* _TASK STATEMENT_
Output exactly, in the material below, the lines from the one with "Select the Mirror tool" through the one with "Instruction: Click the". Omit all pictures.
[[ SUPPLIED DATA open ]]
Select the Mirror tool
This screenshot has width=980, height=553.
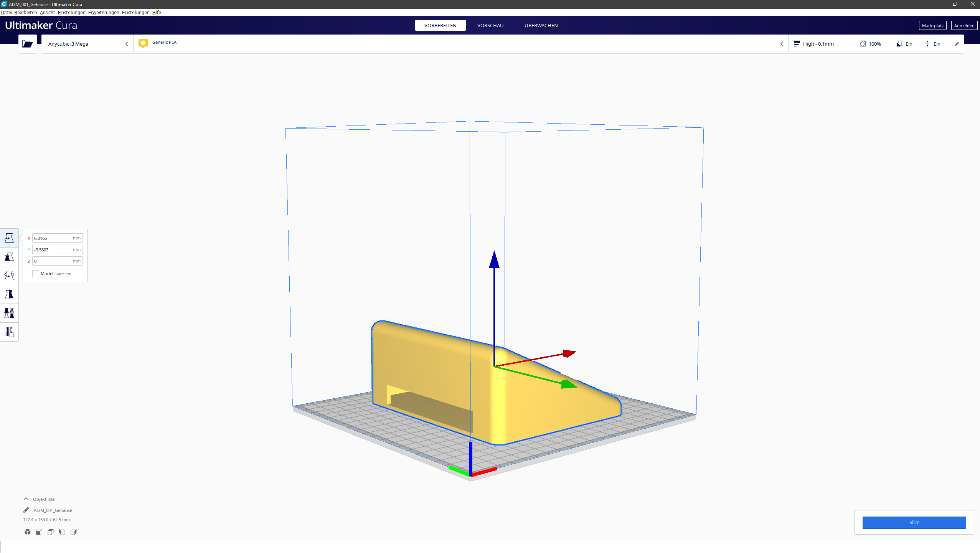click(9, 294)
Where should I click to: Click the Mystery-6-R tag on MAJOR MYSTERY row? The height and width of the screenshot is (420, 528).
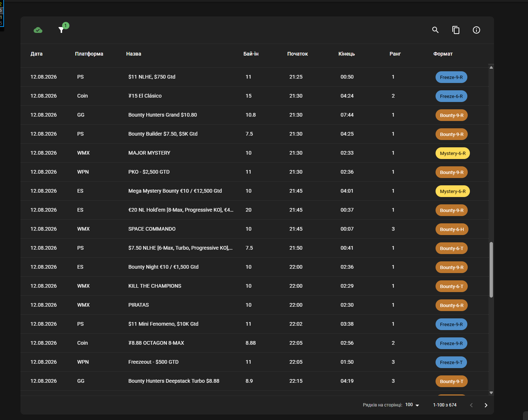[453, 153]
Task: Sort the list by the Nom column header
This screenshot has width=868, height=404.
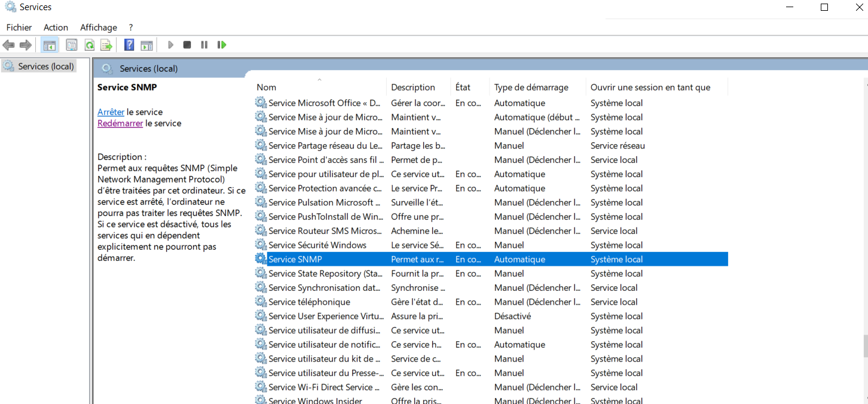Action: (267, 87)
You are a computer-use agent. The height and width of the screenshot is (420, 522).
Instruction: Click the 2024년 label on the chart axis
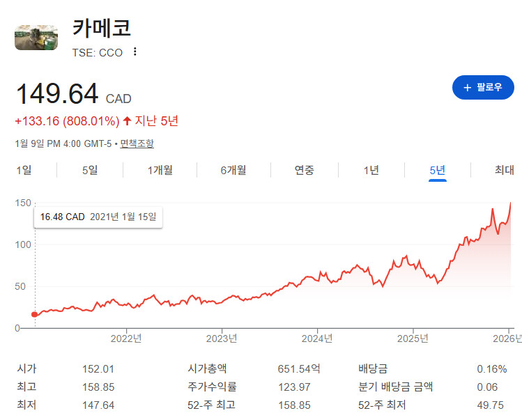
[[ SUPPLIED DATA closed ]]
[[ SUPPLIED DATA open ]]
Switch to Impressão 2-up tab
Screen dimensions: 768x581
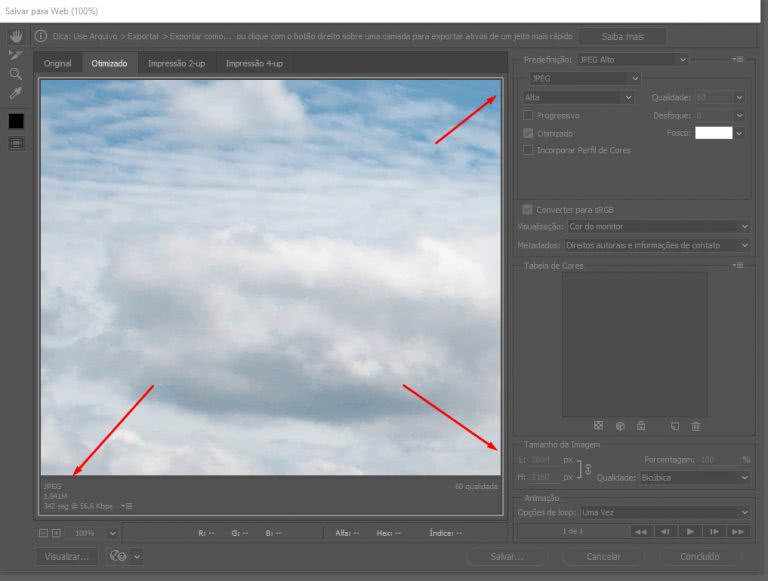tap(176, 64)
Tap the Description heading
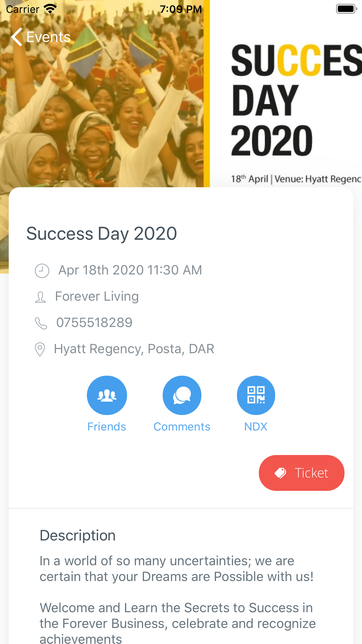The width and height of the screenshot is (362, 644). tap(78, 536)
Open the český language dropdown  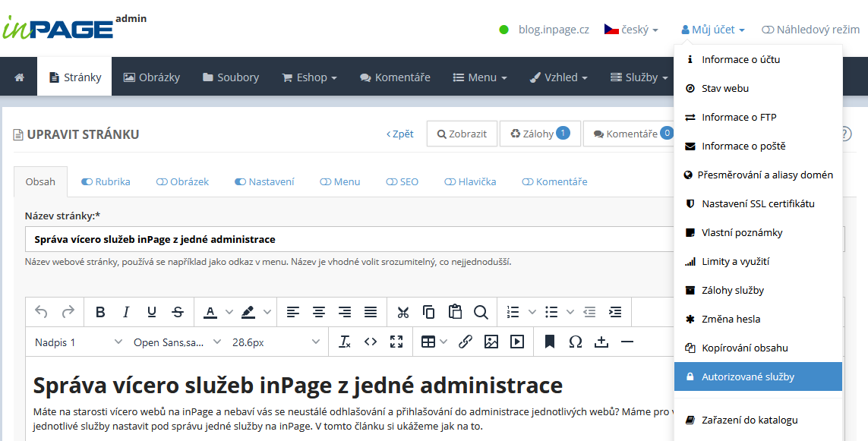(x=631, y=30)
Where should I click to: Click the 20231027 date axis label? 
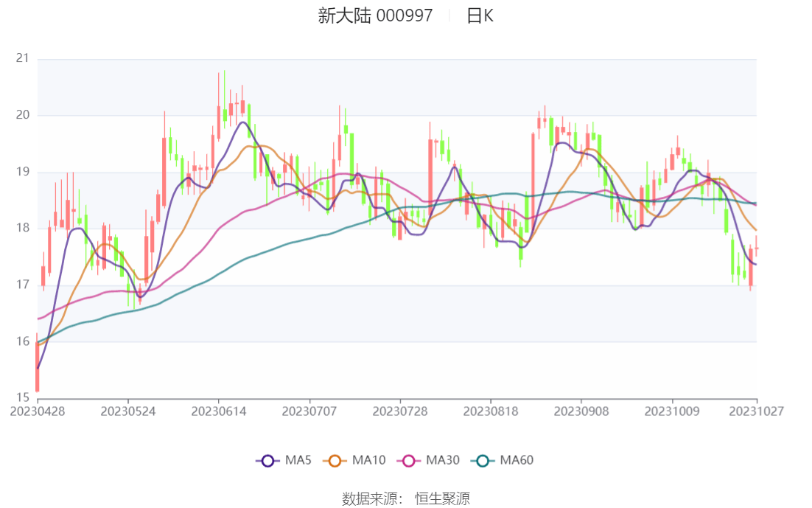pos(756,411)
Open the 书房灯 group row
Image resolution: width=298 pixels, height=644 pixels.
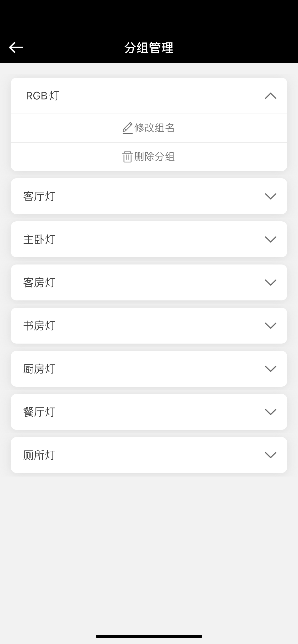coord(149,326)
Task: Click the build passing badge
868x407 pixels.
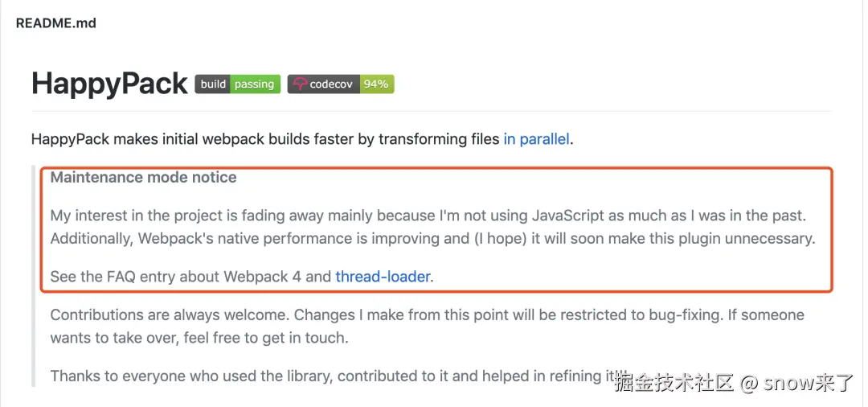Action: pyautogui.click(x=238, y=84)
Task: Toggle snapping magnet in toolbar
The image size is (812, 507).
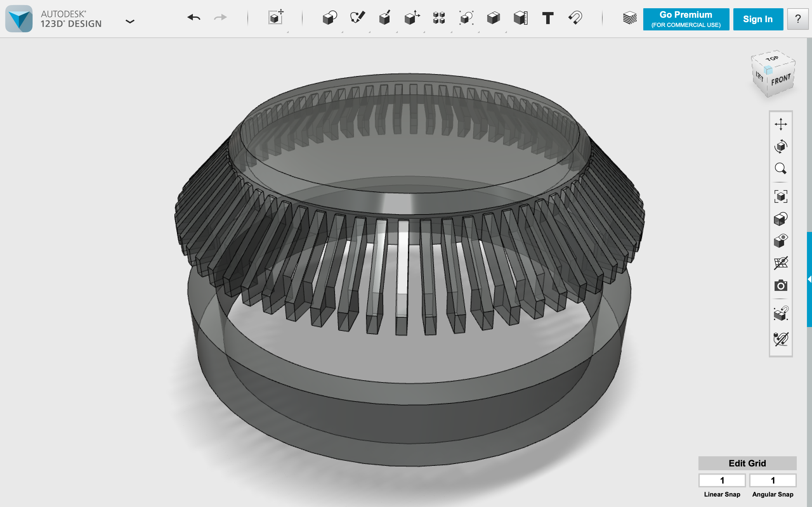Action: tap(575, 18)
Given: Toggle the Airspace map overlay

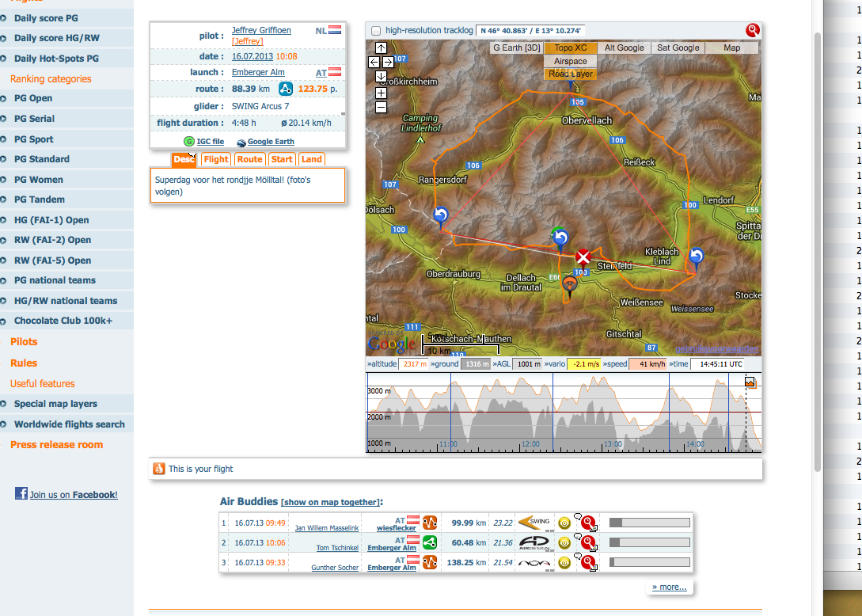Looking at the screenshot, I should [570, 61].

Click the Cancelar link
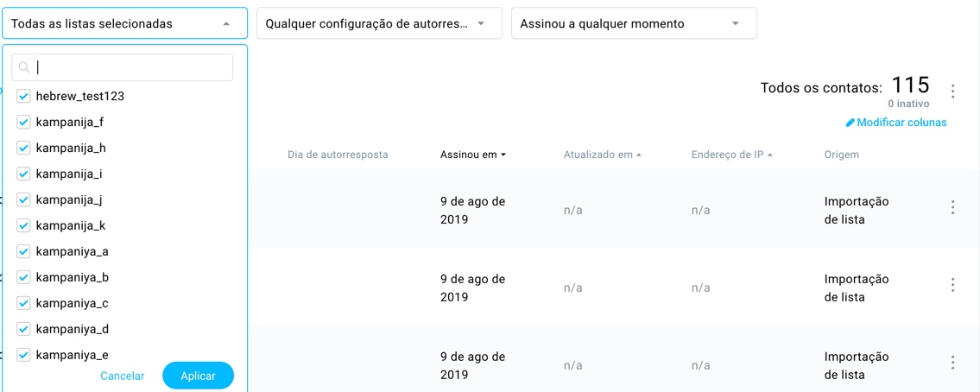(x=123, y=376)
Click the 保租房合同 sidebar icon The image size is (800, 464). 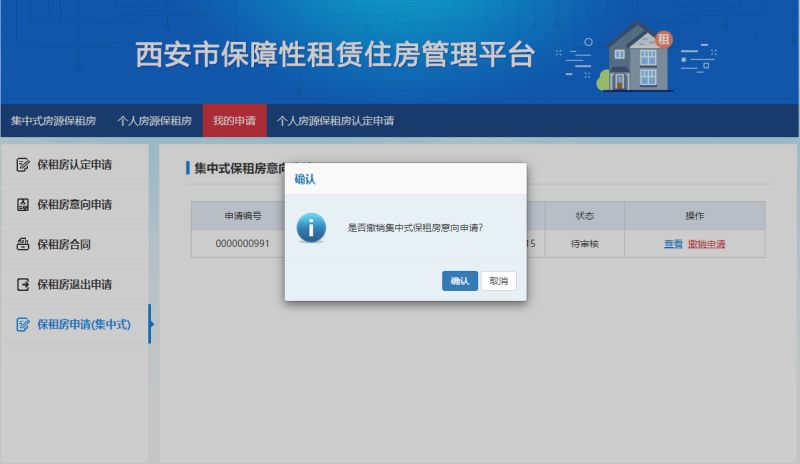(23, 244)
[[ SUPPLIED DATA closed ]]
* _RESPONSE BOX_
Select the Mirror tool
This screenshot has width=980, height=553.
click(9, 294)
Where should I click to: Click the Mystery-6-R tag on MAJOR MYSTERY row? The height and width of the screenshot is (420, 528).
[453, 153]
Task: Sort the list by the Nom column header
This screenshot has width=868, height=404.
Action: (267, 87)
You are a computer-use agent. The height and width of the screenshot is (420, 522).
Instruction: Click the 2024년 label on the chart axis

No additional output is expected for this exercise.